When using the command: vncserver -auth XAUTHORITY (with XAUTHORITY=/var/run/lightdm/root/:0)
I get:
xauth: timeout in locking authority file /var/run/lightdm/root/:0
Desktop ‘TurboVNC: eamc162:3 (marshall)’ started on display eamc162:1
Starting applications specified in /home/marshall/.vnc/xstartup.turbovnc
Log file is /home/marshall/.vnc/eamc162:1.log

I’m not familiar with how TurboVNC or VirtualGL work, sorry. It kind of sounds like you just want to run a bare X server with something like “Xorg -noreset” and connect your client to that.

Your “vncserver” command is starting another X server using Xvnc, which won’t be accelerated. You’re trying to have it share an authority file with the Xorg X server launched by lightdm, which I guess doesn’t work.

When connecting to an X server you have to set XAUTHORITY to point to it the file passed to -auth for that particular server.
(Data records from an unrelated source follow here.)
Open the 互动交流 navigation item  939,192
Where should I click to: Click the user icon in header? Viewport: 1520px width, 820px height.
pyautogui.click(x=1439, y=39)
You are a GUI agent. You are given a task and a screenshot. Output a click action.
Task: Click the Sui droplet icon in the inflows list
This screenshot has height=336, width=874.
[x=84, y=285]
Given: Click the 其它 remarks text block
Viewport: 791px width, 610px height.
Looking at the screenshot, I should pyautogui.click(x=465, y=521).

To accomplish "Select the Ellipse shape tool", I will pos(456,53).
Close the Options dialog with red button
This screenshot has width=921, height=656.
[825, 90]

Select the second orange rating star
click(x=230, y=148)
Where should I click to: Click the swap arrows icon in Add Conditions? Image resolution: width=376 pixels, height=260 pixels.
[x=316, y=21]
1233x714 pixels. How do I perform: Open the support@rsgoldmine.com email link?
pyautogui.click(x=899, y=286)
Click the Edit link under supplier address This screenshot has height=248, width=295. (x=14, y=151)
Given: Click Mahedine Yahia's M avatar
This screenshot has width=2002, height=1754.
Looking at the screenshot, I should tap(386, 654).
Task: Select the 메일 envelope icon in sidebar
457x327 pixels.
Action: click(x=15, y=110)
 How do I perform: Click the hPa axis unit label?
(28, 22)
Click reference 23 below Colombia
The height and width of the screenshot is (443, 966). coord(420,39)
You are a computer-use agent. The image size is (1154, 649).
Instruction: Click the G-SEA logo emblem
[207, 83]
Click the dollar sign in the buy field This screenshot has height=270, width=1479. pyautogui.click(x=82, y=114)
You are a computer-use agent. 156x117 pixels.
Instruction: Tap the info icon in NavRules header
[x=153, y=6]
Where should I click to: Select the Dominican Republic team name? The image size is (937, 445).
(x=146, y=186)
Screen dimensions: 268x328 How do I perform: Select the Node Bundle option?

I.e., XAUTHORITY=/var/run/lightdm/root/:0 when connecting to Xorg.

Aaron,
All I want to do is try to forward an X-window across a network so I am able to use the GUI from my visualization software. If you know of a better way or a different way to try it i’d be more than happy to do so.
Thank you,
Marshall Stageberg
Michigan State University

So I installed the Nvidia drivers using --no-opengl-files --no-x-check --disable-nouveau extentions and didn’t allow Nvidia to to run the xsettings towards the end. I now get glxgears/glxinfo through the ssh -X window and can get my visualization software to run however it refuses to use the nvidia video cards. Clearly this is a conflict between the cards and the onboard aspeed video controller. Is there a way to get them to communicate with each other effectively?

Thank you,
Marshall Stageberg

It is not fully clear what you’re trying to achieve, especially with the second GTX. But it’s clear that you’re trying too many things at once.
If you’re installing --without-opengl-files, you don’t get hardware accel, it’s probably falling back to software rendering. Why don’t you start simple and use x11vnc, as aplattner mentioned.
Steps should be:
-install the nvidia driver on the server just normally.
-create xorg.conf
-install x11vnc
-disable the display-manager so that no Xserver is started. (systemctl stop/disable display-manager)
-login over ssh
-there, create ~/.xinitrc file containing

x11vnc &
xterm &
exec /path/to/yourapplication

-startx
then you should be able to connect using vnc from your desktop, you should see your application and a terminal on a bare xserver.
then confine xorg.conf/x11vnc command line (Password!!)->https://serverfault.com/questions/174003/how-can-opengl-graphics-be-displayed-remotely-using-vnc

Hi Marshall,

You should accomplish what you’re looking for by creating a virtual display using nvidia-xconfig.
See the instructions as provided here: https://virtualgl.org/Documentation/HeadlessNV

Hope it works for you!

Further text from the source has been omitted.